First, the S election provides an entity, whether a corporation or limited liability company, the opportunity to gain “flow through” treatment for income tax purposes. This means that instead of taxing income at the entity level, all income flows through to be taxed at the owner’s level.
Second, there are certain employment tax benefits for S corporation owners who take a reasonable salary from the business, that is subject to normal employment taxes, but then take additional profit distributions free of any employment or self-employment taxes.
Many business owners elect S status too quickly without considering other consequences of operating as an S corporation and without analyzing whether an S election is best for their particular business and circumstances. One consequence of electing S status is that there are restrictions on the ownership of the business – there can be no more than 100 shareholders, foreign ownership is prohibited, and another business entity cannot be an owner (subject to limited exceptions). These restrictions can hamper both foreign and domestic investment opportunities that arise as a business grows. In addition, an S corporation must treat its owners proportionately with regards to operating and liquidating distributions, which for economic purposes means that there is only one class of equity.

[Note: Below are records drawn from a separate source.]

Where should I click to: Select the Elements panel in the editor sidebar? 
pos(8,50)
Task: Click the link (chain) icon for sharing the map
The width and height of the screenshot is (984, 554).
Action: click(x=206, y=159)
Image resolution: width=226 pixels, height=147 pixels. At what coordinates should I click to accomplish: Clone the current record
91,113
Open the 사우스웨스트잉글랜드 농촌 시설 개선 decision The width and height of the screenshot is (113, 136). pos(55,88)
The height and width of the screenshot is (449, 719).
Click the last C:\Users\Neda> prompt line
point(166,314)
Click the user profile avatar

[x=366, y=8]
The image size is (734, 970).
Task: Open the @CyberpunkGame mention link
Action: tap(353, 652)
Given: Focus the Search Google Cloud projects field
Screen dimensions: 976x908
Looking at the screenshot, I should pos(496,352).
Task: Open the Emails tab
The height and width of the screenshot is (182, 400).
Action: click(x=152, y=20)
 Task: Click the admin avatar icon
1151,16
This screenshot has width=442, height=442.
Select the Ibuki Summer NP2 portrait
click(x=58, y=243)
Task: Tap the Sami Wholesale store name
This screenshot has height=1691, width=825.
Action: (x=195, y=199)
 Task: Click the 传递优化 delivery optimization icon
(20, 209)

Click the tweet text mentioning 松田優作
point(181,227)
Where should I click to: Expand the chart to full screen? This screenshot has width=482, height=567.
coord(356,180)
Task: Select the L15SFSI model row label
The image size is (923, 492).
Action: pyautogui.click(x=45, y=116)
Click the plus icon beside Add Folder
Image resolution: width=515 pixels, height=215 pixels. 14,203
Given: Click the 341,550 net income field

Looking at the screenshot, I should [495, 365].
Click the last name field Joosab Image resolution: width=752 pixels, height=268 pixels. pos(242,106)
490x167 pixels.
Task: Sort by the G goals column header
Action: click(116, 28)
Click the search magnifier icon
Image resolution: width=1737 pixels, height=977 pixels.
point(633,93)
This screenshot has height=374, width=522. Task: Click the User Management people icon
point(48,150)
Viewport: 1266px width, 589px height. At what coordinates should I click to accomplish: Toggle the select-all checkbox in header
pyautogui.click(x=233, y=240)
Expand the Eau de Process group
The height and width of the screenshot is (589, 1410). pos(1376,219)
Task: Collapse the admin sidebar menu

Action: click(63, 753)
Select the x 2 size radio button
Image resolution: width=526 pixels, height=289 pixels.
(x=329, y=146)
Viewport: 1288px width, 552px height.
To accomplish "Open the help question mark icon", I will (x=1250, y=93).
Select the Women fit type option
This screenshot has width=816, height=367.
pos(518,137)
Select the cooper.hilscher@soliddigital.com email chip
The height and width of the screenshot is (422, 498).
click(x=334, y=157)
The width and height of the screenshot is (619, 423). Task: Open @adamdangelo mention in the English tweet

The equity can be split into voting and nonvoting, but there is no opportunity to fashion any type of preferred equity.
In addition to the ownership restrictions, S corporation owners may also be restricted in the amount of losses from the business they can utilize, particularly with respect to depreciating financed equipment. In the startup phase, it may be crucial to understand how early losses will flow through the S corporation before making the election. It may also be difficult to extract appreciated assets out of the S corporation without triggering a taxable event for the owner.
While there are many advantages for business owners to elect S corporation status, there are also pitfalls to consider. One must weigh both in deciding when to make, or whether to make, the S election.